Complete the following:
A: In the discussion of brain modeling and ART, what does outstar learning find?
B: Extend the discussion of brain modeling and ART past its final sentence.

Text block:
/---

I guess that more detailed molecular simulations of individual neuronal 
spikes (such as using the Hodgkin-Huxley model of
a neuron, using the NEURON software, 
<http://www.neuron.yale.edu/neuron/> or like the Blue Brain project 
<http://bluebrain.epfl.ch/> directed by respected Dr. Henry Markram)
are very useful for showing some detailed molecular, synaptic, and 
neuronal properties.
However, they miss necessary brain-system-level mechanisms so much that 
it is difficult for them
to show major brain-scale functions
(such as learning to recognize objects and detection of natural objects 
directly from natural cluttered scenes).

According to my understanding, if one uses a detailed neuronal model for 
each of a variety of neuronal types and
connects those simulated neurons of different types according to a 
diagram of Brodmann areas,
his simulation is NOT going to lead to any major brain function.
He still needs brain-system-level knowledge such as that taught in the 
BMI 871 course.

-John

On 4/7/14 8:07 AM, Tsvi Achler wrote:
> Dear Steve, John
> I think such discussions are great to spark interests in feedback 
> (output back to input) such models which I feel should be given much 
> more attention.
> In this vein it may be better to discuss more of the details here than 
> to suggest to read a reference.
>
> Basically I see ART as a neural way to implement a K-nearest neighbor 
> algorithm.  Clearly the way ART overcomes the neural hurdles is 
> immense especially in figuring out how to coordinate neurons.  However 
> it is also important to summarize such methods in algorithmic terms 
>  which I attempt to do here (and please comment/correct).
> Instar learning is used to find the best weights for quick feedforward 
> recognition without too much resonance (otherwise more resonance will 
> be needed).  Outstar learning is used to find the expectation of the 
> patterns.  The resonance mechanism evaluates distances between the 
> "neighbors" evaluating how close differing outputs are to the input 
> pattern (using the expectation).  By choosing one winner the network 
> is equivalent to a 1-nearest neighbor model.  If you open it up to 
> more winners (eg k winners) as you suggest  then it becomes a 
> k-nearest neighbor mechanism.

\---

Provided material:

/---

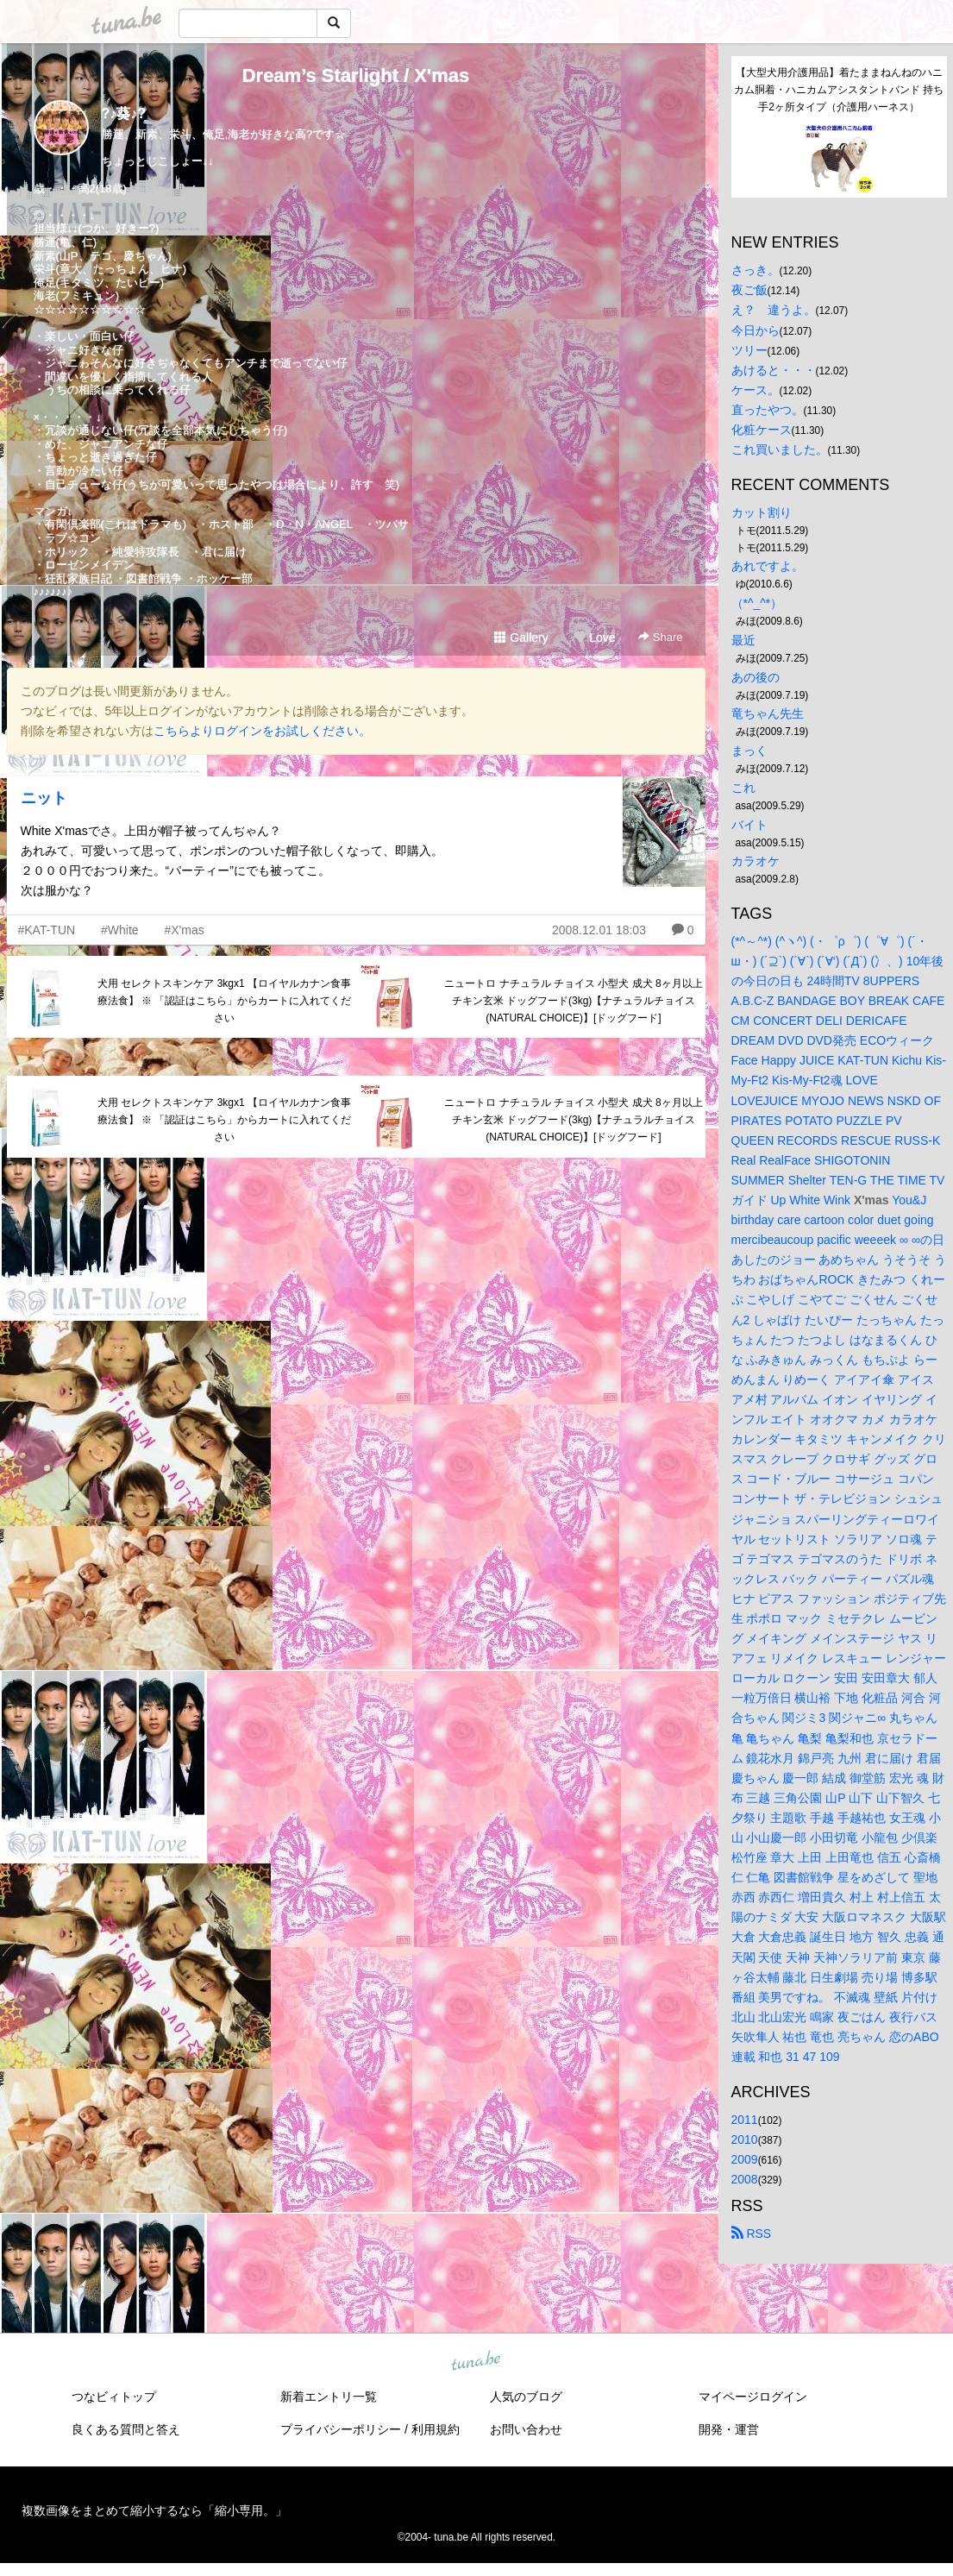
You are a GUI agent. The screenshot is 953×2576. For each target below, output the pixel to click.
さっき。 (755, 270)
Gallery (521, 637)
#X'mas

\---

Outputs:
A: The expectation of the patterns.

B:
>
> Clearly I focused here on the main ART modules and did not discuss 
> other additions.  But I want to just focus on the main idea at this point.
> Sincerely,
> -Tsvi
>
>
> On Sun, Apr 6, 2014 at 1:30 PM, Stephen Grossberg <steve at cns.bu.edu 
> <mailto:steve at cns.bu.edu>> wrote:
>
>     Dear John,
>
>     Thanks for your questions. I reply below.
>
>     On Apr 5, 2014, at 10:51 AM, Juyang Weng wrote:
>
>>     Dear Steve,
>>
>>     This is one of my long-time questions that I did not have a
>>     chance to ask you when I met you many times before.
>>     But they may be useful for some people on this list.
>>     Please accept my apology of my question implies any false
>>     impression that I did not intend.
>>
>>     (1) Your statement below seems to have confirmed my understanding:
>>     Your top-down process in ART in the late 1990's is basically for
>>     finding an acceptable match
>>     between the input feature vector and the stored feature vectors
>>     represented by neurons (not meant for the nearest match).
>
>     ART has developed a lot since the 1990s. A non-technical but
>     fairly comprehensive review article was published in 2012 in
>     /Neural Networks/ and can be found at
>     http://cns.bu.edu/~steve/ART.pdf <http://cns.bu.edu/%7Esteve/ART.pdf>.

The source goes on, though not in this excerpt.